* _PASSAGE PROVIDED_
◆ ◆ ◆ ◆ ◆

This is the best I can do.


----------



## LC (Jul 6, 2007)

If I  decide to let it go, I will give you a holler. I was guessing its age 1880s, would that be correct?


----------



## LC (Jul 6, 2007)

The pontiled pickles are simply beautiful, I figure on having about fifteen or twenty different varieties of them in the next life..........................


----------



## stinger haut (Jul 7, 2007)

LC, thanks for the first dibs on the Geissons.
 It would be closer to 1870. Geisson was out of the mustard busines by the 1880's, but his Gulden (nephew) took over the building where Geisson was manufacturing his famous mustard. Gulden continued to make the mustard under his uncle's brand name until the containers ran out.
 These jars were the weird colored smooth base ones.
 Stinger


----------



## stinger haut (Jul 7, 2007)

Zane, thanks a lot for the picture.
 Can you make out a number on the bottom?
 Stinger


----------



## stinger haut (Jul 7, 2007)

LC, don't wait until your next life for some of those cathedral pickles. You might have something to trade for those pickles.
 Stinger


----------



## stinger haut (Jul 7, 2007)

Warren, as usual you were able to nail down another mystery jar of Zanes.
 Now just find out about the Spencer's adulterous Maple Sryup bottle of Guntherhess.

◆ ◆ ◆ ◆ ◆

* _DATASET_
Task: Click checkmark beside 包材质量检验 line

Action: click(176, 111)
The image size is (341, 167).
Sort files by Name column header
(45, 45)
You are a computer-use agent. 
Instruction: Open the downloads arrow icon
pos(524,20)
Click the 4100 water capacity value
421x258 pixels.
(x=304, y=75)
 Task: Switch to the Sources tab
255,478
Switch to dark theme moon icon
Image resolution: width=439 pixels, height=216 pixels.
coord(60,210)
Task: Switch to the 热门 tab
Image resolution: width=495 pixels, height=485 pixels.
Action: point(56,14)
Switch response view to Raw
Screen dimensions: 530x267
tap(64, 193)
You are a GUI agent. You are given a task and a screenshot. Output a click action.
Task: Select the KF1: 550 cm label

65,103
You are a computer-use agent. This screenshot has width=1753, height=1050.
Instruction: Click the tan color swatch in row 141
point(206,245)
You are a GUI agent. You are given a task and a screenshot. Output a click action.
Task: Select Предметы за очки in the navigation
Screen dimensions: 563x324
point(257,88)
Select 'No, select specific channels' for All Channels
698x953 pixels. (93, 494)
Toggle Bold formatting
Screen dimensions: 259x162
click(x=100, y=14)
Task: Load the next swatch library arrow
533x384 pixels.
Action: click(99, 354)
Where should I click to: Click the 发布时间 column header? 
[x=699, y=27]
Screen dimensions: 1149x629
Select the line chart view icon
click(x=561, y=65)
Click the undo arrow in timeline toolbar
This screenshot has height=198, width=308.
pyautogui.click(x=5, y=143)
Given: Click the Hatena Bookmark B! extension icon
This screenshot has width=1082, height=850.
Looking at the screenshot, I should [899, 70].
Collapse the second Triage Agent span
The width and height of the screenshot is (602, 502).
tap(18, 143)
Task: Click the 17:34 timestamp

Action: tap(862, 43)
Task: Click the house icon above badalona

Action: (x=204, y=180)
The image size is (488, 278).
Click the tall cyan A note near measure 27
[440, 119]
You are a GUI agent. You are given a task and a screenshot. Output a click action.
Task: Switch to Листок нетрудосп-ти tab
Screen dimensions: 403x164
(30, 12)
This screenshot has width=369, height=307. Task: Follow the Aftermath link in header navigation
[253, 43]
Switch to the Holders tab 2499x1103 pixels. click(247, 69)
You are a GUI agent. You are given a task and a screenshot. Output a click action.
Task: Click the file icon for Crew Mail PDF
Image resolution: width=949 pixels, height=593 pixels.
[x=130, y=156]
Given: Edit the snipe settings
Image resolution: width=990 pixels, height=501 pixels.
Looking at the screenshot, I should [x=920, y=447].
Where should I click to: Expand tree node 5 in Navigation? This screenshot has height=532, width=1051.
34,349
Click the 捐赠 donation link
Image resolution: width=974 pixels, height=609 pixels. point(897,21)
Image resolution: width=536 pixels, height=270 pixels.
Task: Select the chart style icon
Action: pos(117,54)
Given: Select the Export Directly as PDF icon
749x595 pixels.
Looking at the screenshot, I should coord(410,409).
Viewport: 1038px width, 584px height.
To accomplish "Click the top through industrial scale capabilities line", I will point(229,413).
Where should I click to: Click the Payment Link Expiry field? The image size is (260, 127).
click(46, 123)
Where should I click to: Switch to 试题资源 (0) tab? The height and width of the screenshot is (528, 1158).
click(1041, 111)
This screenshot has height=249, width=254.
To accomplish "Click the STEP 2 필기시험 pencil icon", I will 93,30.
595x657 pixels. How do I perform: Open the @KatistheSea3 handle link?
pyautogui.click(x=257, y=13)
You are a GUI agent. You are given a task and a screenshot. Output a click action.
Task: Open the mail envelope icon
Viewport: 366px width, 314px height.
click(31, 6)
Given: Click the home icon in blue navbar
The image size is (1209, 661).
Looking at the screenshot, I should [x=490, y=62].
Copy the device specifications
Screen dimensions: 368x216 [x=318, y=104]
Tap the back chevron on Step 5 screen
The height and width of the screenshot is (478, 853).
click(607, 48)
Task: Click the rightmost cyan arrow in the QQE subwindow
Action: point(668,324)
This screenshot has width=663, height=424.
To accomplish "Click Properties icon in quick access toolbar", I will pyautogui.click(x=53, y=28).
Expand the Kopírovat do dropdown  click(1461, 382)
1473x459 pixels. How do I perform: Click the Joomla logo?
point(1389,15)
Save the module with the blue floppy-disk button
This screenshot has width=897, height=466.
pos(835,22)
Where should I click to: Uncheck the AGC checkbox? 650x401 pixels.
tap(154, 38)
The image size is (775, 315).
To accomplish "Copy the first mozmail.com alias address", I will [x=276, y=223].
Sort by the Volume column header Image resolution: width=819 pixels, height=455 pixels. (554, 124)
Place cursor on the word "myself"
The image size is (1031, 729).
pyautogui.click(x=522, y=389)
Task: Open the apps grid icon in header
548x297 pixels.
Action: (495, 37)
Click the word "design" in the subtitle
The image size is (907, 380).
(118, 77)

◆ ◆ ◆ ◆ ◆

* _WORK TO DO_
Reproduce, word for word, the portion of the forum thread on antique jars and bottles starting at "It would be" and ending at "smooth base ones.".

* _RESPONSE BELOW_
It would be closer to 1870. Geisson was out of the mustard busines by the 1880's, but his Gulden (nephew) took over the building where Geisson was manufacturing his famous mustard. Gulden continued to make the mustard under his uncle's brand name until the containers ran out.
 These jars were the weird colored smooth base ones.